Dataset records
────────────────

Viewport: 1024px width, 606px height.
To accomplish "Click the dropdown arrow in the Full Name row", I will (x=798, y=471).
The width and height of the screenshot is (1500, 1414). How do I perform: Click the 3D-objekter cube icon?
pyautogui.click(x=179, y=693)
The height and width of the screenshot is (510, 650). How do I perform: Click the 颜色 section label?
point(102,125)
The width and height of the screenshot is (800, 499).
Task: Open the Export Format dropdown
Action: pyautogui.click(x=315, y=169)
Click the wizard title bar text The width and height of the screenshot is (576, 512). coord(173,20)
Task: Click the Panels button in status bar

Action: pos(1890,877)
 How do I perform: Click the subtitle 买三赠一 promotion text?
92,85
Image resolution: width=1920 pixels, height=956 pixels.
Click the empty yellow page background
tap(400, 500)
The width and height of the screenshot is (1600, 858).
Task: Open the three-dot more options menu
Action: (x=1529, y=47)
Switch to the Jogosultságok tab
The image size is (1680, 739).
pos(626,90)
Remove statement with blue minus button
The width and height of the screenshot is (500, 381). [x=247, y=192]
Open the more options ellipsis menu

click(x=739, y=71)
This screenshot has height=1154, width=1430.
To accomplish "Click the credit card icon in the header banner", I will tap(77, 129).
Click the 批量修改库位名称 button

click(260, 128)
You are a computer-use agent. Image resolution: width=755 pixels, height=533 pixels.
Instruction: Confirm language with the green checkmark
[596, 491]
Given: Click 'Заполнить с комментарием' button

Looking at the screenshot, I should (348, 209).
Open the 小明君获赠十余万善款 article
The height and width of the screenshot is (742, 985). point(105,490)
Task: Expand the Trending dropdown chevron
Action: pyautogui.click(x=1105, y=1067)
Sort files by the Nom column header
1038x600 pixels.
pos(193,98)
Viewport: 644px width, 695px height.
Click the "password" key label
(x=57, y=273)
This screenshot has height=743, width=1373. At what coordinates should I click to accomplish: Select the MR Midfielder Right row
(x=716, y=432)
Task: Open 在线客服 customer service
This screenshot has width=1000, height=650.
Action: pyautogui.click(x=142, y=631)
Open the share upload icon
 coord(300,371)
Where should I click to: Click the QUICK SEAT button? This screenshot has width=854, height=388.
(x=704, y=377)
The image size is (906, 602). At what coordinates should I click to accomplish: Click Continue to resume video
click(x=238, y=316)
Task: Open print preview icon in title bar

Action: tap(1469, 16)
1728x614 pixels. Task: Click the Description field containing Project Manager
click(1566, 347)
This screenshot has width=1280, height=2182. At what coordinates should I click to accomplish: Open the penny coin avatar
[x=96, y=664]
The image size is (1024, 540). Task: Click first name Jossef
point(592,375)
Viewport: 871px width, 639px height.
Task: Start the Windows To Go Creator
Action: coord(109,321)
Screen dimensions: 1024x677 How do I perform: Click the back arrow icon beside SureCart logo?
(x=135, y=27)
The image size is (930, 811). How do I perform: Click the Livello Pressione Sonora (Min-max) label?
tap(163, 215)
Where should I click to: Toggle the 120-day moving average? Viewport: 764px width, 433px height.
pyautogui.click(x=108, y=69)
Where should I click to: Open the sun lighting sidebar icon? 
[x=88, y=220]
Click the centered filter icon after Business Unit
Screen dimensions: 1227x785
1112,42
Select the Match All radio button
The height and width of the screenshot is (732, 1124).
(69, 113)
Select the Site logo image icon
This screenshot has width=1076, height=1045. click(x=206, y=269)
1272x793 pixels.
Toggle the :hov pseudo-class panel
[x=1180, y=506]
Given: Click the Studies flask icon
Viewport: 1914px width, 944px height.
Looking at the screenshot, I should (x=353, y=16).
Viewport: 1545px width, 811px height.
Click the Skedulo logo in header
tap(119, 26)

────────────────

• _What is expected_
Look through the entries above and quote exactly the lines from the line with "Click the empty yellow page background" to the line with "This screenshot has height=1154, width=1430.", counting both of those lines.

• _Expected output_
Click the empty yellow page background
tap(400, 500)
The width and height of the screenshot is (1600, 858).
Task: Open the three-dot more options menu
Action: (x=1529, y=47)
Switch to the Jogosultságok tab
The image size is (1680, 739).
pos(626,90)
Remove statement with blue minus button
The width and height of the screenshot is (500, 381). [x=247, y=192]
Open the more options ellipsis menu

click(x=739, y=71)
This screenshot has height=1154, width=1430.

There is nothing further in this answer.